(Source records)

*** Begin section ***

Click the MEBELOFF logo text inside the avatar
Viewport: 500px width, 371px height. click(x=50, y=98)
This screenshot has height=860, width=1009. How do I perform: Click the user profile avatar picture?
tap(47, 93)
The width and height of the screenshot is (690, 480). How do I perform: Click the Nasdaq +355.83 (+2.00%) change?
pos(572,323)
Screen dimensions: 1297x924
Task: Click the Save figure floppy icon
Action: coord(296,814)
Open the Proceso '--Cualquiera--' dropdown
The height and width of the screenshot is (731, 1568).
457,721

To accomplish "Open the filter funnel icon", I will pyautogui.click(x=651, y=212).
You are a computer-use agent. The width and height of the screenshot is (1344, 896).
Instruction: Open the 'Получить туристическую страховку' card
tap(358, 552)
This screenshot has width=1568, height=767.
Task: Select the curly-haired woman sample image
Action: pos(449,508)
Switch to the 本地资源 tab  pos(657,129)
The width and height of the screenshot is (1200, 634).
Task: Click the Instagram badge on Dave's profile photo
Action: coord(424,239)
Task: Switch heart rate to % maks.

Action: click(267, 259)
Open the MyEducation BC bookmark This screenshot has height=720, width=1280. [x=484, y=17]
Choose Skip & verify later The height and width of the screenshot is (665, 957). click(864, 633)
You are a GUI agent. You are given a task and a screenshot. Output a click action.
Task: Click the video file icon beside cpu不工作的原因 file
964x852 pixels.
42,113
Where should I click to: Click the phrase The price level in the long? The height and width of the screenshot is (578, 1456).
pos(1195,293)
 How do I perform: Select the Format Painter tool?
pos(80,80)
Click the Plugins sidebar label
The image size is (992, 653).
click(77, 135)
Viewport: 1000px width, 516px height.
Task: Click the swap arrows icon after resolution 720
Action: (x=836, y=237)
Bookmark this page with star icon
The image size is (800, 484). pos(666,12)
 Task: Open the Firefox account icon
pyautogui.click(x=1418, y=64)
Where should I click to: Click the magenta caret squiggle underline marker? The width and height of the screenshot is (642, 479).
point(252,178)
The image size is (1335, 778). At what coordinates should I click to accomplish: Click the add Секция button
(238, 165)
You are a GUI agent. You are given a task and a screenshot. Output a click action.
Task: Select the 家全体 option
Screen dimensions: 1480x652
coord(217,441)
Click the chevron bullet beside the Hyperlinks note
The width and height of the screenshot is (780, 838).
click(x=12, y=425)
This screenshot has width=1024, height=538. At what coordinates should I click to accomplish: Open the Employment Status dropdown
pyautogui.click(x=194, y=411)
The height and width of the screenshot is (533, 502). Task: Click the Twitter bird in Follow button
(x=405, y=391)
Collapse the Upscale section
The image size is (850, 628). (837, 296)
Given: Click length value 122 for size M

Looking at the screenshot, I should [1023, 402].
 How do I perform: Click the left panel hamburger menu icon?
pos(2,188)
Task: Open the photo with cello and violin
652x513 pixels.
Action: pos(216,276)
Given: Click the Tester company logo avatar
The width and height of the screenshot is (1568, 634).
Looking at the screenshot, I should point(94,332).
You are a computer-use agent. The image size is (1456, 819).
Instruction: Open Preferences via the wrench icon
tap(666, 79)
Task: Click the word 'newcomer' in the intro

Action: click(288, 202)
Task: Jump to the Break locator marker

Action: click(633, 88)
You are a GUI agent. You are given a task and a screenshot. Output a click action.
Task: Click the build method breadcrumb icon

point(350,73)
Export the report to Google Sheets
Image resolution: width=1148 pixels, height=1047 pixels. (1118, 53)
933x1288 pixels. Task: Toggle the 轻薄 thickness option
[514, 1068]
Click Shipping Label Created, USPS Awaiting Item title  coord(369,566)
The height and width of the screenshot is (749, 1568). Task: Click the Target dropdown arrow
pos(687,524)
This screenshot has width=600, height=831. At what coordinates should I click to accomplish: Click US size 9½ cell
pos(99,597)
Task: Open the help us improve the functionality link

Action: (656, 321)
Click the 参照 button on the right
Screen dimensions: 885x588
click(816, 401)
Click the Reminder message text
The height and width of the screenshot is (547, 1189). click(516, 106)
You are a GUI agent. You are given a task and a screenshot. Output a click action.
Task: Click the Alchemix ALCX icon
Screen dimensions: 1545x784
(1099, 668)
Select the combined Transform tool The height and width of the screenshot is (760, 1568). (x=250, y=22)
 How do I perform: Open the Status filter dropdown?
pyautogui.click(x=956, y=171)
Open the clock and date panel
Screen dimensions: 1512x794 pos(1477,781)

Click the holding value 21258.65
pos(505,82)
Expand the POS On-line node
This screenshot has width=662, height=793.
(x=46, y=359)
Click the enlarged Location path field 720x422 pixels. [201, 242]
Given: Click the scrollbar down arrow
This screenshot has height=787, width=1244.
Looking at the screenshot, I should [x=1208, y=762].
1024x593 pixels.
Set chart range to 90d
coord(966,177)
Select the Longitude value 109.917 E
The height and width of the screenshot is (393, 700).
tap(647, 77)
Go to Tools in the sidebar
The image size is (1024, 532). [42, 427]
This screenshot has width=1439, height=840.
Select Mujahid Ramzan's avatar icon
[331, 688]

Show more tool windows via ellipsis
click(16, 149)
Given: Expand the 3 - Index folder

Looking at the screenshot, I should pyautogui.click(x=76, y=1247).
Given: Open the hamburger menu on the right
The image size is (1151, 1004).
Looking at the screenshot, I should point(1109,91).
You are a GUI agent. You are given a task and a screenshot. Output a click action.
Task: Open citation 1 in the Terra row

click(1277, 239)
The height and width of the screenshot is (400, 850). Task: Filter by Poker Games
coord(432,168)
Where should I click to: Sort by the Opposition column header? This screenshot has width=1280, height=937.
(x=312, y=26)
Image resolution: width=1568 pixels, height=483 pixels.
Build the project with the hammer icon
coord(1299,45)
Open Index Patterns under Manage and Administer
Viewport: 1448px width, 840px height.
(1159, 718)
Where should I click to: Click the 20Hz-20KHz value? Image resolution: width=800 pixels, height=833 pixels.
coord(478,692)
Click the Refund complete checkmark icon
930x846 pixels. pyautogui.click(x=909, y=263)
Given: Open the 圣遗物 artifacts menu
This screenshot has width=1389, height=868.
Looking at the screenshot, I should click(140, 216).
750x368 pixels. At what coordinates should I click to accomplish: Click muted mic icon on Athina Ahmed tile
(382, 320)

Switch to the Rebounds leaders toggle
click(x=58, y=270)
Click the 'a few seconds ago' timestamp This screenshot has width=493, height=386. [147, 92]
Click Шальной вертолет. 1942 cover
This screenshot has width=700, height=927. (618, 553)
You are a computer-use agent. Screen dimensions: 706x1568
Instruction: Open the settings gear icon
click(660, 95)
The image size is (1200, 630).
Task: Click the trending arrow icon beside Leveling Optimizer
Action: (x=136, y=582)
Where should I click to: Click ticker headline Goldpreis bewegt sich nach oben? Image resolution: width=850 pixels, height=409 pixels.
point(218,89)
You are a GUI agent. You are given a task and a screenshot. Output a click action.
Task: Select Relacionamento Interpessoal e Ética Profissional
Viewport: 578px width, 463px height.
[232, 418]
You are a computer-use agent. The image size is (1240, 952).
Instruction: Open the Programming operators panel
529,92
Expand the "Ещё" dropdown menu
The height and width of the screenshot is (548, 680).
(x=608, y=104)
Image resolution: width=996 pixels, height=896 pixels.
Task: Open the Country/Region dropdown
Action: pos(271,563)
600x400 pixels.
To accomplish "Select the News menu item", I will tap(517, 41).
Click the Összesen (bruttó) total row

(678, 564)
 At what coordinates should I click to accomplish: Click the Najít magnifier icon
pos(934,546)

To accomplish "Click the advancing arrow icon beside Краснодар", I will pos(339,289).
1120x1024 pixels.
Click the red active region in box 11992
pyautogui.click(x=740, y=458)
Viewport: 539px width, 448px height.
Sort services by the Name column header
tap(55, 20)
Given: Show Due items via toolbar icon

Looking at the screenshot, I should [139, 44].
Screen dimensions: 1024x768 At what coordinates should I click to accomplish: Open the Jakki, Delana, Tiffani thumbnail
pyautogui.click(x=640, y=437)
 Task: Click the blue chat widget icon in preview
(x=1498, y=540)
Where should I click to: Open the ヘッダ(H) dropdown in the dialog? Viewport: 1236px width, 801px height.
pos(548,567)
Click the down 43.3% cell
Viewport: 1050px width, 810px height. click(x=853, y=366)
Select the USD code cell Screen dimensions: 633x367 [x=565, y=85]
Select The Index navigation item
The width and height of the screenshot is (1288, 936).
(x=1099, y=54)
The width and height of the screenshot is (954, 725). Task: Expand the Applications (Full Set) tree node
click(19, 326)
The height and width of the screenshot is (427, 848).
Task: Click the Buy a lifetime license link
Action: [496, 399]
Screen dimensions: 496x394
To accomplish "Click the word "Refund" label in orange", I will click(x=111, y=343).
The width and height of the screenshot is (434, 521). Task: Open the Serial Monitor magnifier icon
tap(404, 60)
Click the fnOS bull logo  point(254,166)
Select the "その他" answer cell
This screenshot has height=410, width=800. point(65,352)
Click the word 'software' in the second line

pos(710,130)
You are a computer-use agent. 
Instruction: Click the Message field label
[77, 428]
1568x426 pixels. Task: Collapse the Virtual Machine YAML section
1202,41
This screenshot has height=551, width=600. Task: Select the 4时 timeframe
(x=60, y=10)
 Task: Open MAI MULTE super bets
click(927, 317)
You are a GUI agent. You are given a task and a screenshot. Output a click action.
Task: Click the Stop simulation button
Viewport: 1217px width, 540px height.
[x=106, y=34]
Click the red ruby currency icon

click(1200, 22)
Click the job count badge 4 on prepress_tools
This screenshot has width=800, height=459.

*** End section ***

▸ Problem details
Across the entries, how many lines contain the word "computer"? State that number and nothing else.

▸ Result
5